Document extract
★ ★ ★ ★

The Innocent Sufferer as Type of Christ: St. Augustine (Enarrationes in Psalmos, Ps. 35) explicitly identifies the speaker as Christ in His Passion: "Our Lord Jesus Christ… suffered these things; and in Him the Body also suffers." The gratuitous hatred of v. 19 is directly cited by Jesus Himself in John 15:25 ("They hated me without a cause"), applying Psalm 35:19 to His own rejection — a rare instance of Christ providing the typological key in the Gospel itself. The Catechism (CCC §598) teaches that the chief priests and elders who condemned Jesus did so through hardness of heart, fulfilling the Scriptures, yet without diminishing human moral responsibility.
Speech and the Distortion of Truth: Verse 20's indictment — "they do not speak peace" — resonates with the Church's teaching on the eighth commandment (CCC §2475–2487). The Catechism identifies false witness, calumny, and detraction as grave offenses because they attack the image of God in the human person. Pope Francis, in Evangelii Gaudium (§231), echoes this concern when he warns that gossip and slander within communities are among the most corrosive forces against communion.
The Gaping Mouth and Diabolic Accusation: The "opened mouth" of v. 21 connects to the Patristic understanding of the devil as diabolos — the "slanderer" or "accuser" (Revelation 12:10). St. Peter Damian and later St. Thomas Aquinas (Summa Theologiae II-II, Q.73) both recognized that false accusation mimics divine judgment while subverting it — a uniquely diabolical act.
Contemporary Catholics will recognize in Psalm 35:19–21 an experience achingly familiar: being misrepresented, slandered, or ridiculed — whether in workplaces, family conflicts, online communities, or even within Church settings. This passage offers not merely consolation but a spiritual framework for responding rightly.
First, the Psalmist does not retaliate; he prays. In an age of immediate digital counter-attacks and reputational self-defense, this is a counter-cultural witness. The prayer "do not let them rejoice over me" surrenders vindication to God rather than seizing it for oneself.
Second, verse 20's contrast — "they do not speak peace" — is a diagnostic tool for examining our own speech. The Catholic examination of conscience should include: Do I use words to build shālôm — genuine flourishing — in others? Or do I, even subtly, deploy speech as the enemy does here?
Third, for Catholics who experience unjust treatment within the Church itself — a wounded institution that also contains many who do not "speak peace" — these verses validate the suffering of the innocent without counseling despair. Christ Himself prayed these words. To pray Psalm 35 in communion with Him is to unite one's unjust suffering to the Passion, transforming it into redemptive intercession for persecutors rather than bitter grievance.
Typological and Spiritual Senses: The Church Fathers consistently read Psalm 35 as a Psalm of Christ, particularly in the Passion narrative. The gratuitous hatred ("without cause"), the false witnesses, and the gaping mouths of accusers find precise fulfillment in the trial of Jesus before Caiaphas and Pilate (Matthew 26:59–61; John 15:25). The "opened mouths" of v. 21 echo the mockers at Golgotha (Matthew 27:39). In the allegorical sense, these verses also describe the Church — the mystical Body of Christ — as she has endured persecution from within and without through the ages. In the moral sense, they call each believer to examine how they themselves use speech: whether as an instrument of shālôm or as a weapon of the enemy.

★ ★ ★ ★

Data extracts
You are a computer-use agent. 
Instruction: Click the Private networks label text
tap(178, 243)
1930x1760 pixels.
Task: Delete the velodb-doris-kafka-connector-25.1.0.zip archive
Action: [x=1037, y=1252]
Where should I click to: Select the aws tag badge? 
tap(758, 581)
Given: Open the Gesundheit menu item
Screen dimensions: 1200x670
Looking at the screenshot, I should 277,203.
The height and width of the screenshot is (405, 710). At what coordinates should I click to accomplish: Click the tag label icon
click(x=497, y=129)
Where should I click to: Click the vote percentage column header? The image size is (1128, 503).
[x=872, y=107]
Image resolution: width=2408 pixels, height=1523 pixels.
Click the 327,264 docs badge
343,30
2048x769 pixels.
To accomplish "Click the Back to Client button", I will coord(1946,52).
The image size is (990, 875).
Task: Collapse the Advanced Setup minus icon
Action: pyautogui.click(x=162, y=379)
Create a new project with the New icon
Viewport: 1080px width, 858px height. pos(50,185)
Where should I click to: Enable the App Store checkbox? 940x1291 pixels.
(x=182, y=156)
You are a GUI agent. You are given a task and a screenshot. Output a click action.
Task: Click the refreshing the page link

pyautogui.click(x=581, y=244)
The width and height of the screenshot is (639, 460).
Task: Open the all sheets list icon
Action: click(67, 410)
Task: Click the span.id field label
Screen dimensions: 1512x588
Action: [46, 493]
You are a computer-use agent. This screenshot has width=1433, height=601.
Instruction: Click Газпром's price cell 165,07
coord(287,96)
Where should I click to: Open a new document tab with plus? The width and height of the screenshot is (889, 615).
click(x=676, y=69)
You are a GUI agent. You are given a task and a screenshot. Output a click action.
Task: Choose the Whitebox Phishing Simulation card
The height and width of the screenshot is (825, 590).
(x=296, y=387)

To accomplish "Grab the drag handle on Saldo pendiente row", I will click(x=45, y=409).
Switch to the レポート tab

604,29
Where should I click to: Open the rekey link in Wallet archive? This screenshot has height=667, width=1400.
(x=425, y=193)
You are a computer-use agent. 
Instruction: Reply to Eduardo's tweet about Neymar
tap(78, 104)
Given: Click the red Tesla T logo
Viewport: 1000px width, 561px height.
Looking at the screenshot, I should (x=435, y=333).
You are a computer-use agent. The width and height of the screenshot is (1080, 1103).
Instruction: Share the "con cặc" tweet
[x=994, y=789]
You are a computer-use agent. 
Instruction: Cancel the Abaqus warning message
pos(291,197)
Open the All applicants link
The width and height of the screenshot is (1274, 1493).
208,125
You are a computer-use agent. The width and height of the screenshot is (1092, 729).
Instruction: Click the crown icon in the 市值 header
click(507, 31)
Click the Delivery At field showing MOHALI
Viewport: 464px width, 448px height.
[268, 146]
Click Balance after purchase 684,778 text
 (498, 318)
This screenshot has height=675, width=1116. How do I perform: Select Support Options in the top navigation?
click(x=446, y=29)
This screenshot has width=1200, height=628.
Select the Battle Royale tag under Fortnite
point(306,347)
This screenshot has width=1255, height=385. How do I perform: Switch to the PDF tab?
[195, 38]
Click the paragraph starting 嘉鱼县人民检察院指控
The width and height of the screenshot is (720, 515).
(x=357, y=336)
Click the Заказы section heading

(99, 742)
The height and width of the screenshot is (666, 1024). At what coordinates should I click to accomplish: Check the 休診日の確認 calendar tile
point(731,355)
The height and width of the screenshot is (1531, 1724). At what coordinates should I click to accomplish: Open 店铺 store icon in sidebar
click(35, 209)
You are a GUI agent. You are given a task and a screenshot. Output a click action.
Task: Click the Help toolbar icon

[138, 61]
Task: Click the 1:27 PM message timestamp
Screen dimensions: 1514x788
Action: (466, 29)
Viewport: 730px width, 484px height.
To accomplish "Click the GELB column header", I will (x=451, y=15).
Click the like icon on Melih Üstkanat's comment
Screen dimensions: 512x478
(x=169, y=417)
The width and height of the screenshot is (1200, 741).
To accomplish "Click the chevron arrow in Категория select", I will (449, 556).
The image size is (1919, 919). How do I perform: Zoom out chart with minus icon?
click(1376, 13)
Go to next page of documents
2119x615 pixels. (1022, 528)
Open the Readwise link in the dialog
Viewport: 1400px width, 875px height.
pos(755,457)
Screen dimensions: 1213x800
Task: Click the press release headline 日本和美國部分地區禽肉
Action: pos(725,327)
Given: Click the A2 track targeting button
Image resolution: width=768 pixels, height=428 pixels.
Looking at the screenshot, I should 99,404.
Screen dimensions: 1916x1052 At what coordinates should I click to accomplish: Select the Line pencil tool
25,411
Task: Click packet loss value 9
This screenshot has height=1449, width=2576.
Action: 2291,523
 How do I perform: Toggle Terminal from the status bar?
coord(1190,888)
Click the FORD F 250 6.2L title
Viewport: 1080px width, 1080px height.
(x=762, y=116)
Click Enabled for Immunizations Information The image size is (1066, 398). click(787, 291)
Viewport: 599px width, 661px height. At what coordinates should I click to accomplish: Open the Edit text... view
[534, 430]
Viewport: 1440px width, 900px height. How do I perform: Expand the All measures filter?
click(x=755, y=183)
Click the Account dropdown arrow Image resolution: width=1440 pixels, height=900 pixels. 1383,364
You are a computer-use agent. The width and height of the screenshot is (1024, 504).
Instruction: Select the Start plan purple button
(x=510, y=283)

★ ★ ★ ★

Using the information
**a.** According to the Psalm 35 commentary, which Gospel verse records Jesus applying Psalm 35:19 to His own rejection?
**b.** Please print the stretch of the Psalm 35 commentary from "The Innocent Sufferer" through "human moral responsibility.".

Outputs in order
**a.** John 15:25 ("They hated me without a cause").

**b.**
The Innocent Sufferer as Type of Christ: St. Augustine (Enarrationes in Psalmos, Ps. 35) explicitly identifies the speaker as Christ in His Passion: "Our Lord Jesus Christ… suffered these things; and in Him the Body also suffers." The gratuitous hatred of v. 19 is directly cited by Jesus Himself in John 15:25 ("They hated me without a cause"), applying Psalm 35:19 to His own rejection — a rare instance of Christ providing the typological key in the Gospel itself. The Catechism (CCC §598) teaches that the chief priests and elders who condemned Jesus did so through hardness of heart, fulfilling the Scriptures, yet without diminishing human moral responsibility.